Recently, Mats reached out with an intriguing request: he needed help scraping data directly from YouTube for an interesting video idea. Naturally, I jumped at the opportunity and got straight to work.
This blog documents my journey through the challenges, dead-ends, creative ideas, and eventual success in tackling the task.
Info
The methods and techniques described in this blog article involve scraping data from YouTube, which violates YouTube’s Terms of Service. I do not condone or encourage the use of these methods for any purpose. This article is intended solely for educational purposes to document the technical challenges and solutions involved in data scraping. Readers are advised to respect platform policies and seek lawful and ethical alternatives to achieve their goals.
The YouTube API
My first attempt was to use the official YouTube API. It seemed like the logical starting point for gathering data. As the API is easy to use with various Python packages, I started up a Jupyter notebook and got to work quickly on writing.
from googleapiclient.discovery import build
# Replace with your API key
API_KEY = '[...redacted...]'
# Initialize the YouTube API client
youtube = build('youtube', 'v3', developerKey=API_KEY)
def get_channel_details(channel_id):
# Fetch channel details
request = youtube.channels().list(
part='snippet,contentDetails,statistics',
id=channel_id
)
response = request.execute()
return response
You can iterate over all channels with this function and fetch the channel details. After that, you can get the uploads playlist ID from each channel and pull all video metadata. This works.
But it will eventually result in a quota boundary hit, as a normal YouTube API Key have a daily quota of 10000 units per day.
Because if we look into the number of video metadata I had to fetch, only from the biggest accounts:
Naturally, I checked what “1 unit” meant. Every action on the YouTube API has a certain quota attached to it. It is not always 1 unit. For example, posting a video will cost you 1600 units, or inserting a channel banner is 50 units. Listing will mostly cost me 1 unit. (Source: https://developers.google.com/youtube/v3/determine_quota_cost?hl=en)
Looking into the number of videos I had to gather, I determined this will never scale. It would be possible to get basic information from this API, but not in a bigger scale. You can request a quota extension for certain projects, but I didn’t have the time for that at this moment and highly doubt I would have gotten a bigger quota extension to fulfill all the needs.
I had to start looking into other options.
Pivoting to yt-dlp
Realizing the limitations of the YouTube API, I decided to switch to a custom scraping solution using yt-dlp
. yt-dlp
is an actively maintained fork of youtube-dl
, which is a command line tool for downloading videos and audio from various platforms like YouTube, Vimeo, and more.
In addition, it is possible to only get the meta-information of a video, which seemed like a good fit for me.

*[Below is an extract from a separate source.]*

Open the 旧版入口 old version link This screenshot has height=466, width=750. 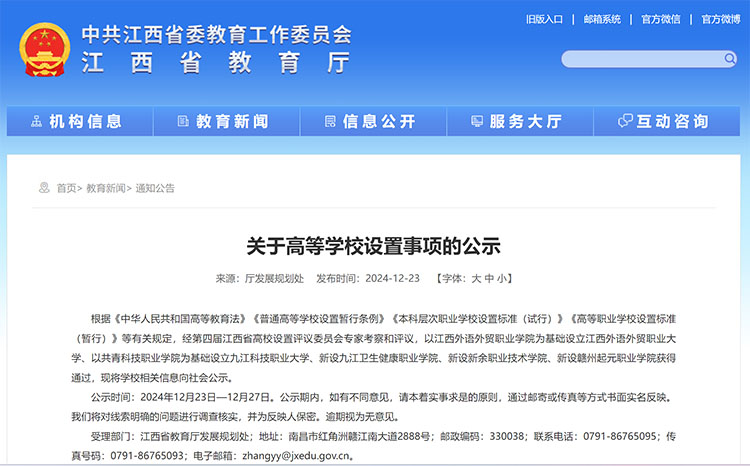tap(545, 19)
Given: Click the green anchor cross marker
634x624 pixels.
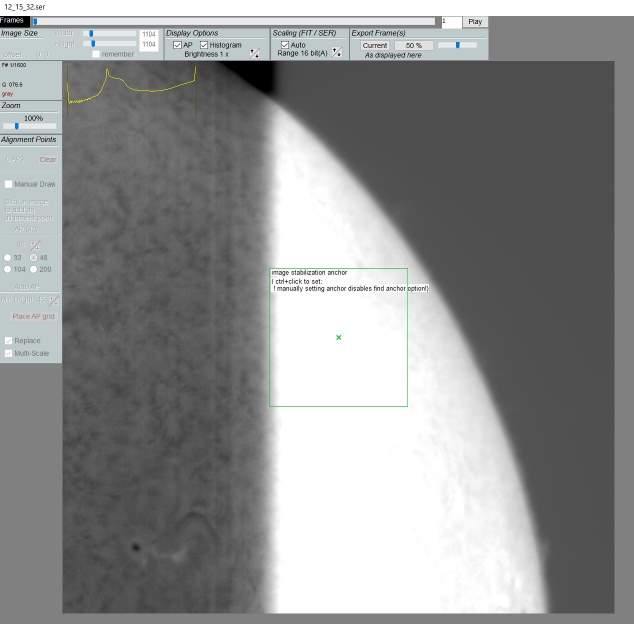Looking at the screenshot, I should tap(338, 337).
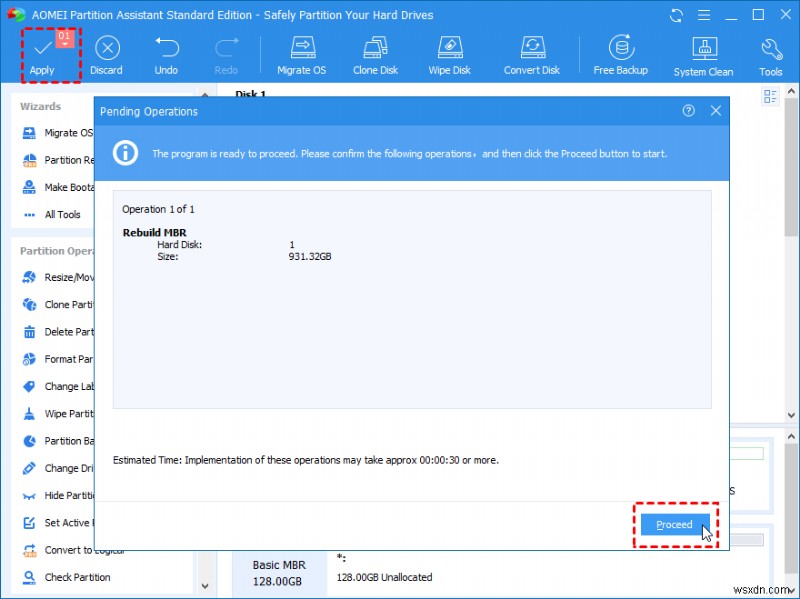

Early results were promising, and I felt optimistic.
The first implementation was really naive one, which fetches a list of all videos from the YouTube channels and takes a simple yt-dlp
-command to get all metadata from those videos.
def fetch_video_metadata(video_id):
"""Fetch metadata for a YouTube video using yt-dlp."""
try:
ydl_opts = {'quiet': True, 'no_warnings': True, 'format': 'best', 'dump_single_json': True}
with YoutubeDL(ydl_opts) as ydl:
url = f'https://www.youtube.com/watch?v={video_id}'
info = ydl.extract_info(url, download=False)
return info
except Exception as e:
logger.error(f"Error fetching metadata for {video_id}: {e}")
return None
It seemed to work until a got yt-dlp
error’ing out and calling me bot. I was suddenly asked to sign in. Fortunately, yt-dlp
as a feature to use a YouTube Account to get all the information.
I got a few requests further, until my account was blocked, and I was back to square one.
The Bot Detection Wall
Determined to find a solution, I pivoted again—this time back to anonymous scraping. I discovered, that not the whole IP Address was flagged as bot, you were only rate limited to a couple of minutes. In addition, to avoid detection, I distributed the workload across multiple clients, reducing the risk of any single client being flagged. Even if a client was getting flagged, the idea was to stop the process of this client for a couple of minutes and try again. If it is still flagged, up the wait time for the next retry.
That should be an effective wait to counter the bot detection wall.
Redis Environment for Coordinated Clients
To manage the distributed setup, I set up a Redis Server which was openly accessible from various IP Addresses. This allowed me to coordinate multiple clients effectively.
I pushed all Videos IDs into a Redis List and Pop’ed them from this list with each client to get the meta information. Afterward, I pushed the gained metadata back into Redis. Therefore, this Redis Server was my single source of truth.
It tracked what was already fetched, what was still to be fetched and all the information gained from a video with yt-dlp
. (Source: https://github.com/nv1t/youtube-fetch/blob/main/redis_fetch_meta.py)
I got a pretty efficient way of distributing all those requests.
This worked flawlessly, until it didn’t…
The Redis Crash: A Costly Mistake
I let this run overnight because I didn’t want to spin up multiple agents and was fine with 7–8 hours of waiting. The next morning: Redis died. Because I only set up a Redis instance in a docker container with no persistence storage, the data was gone with the Redis and everything lost.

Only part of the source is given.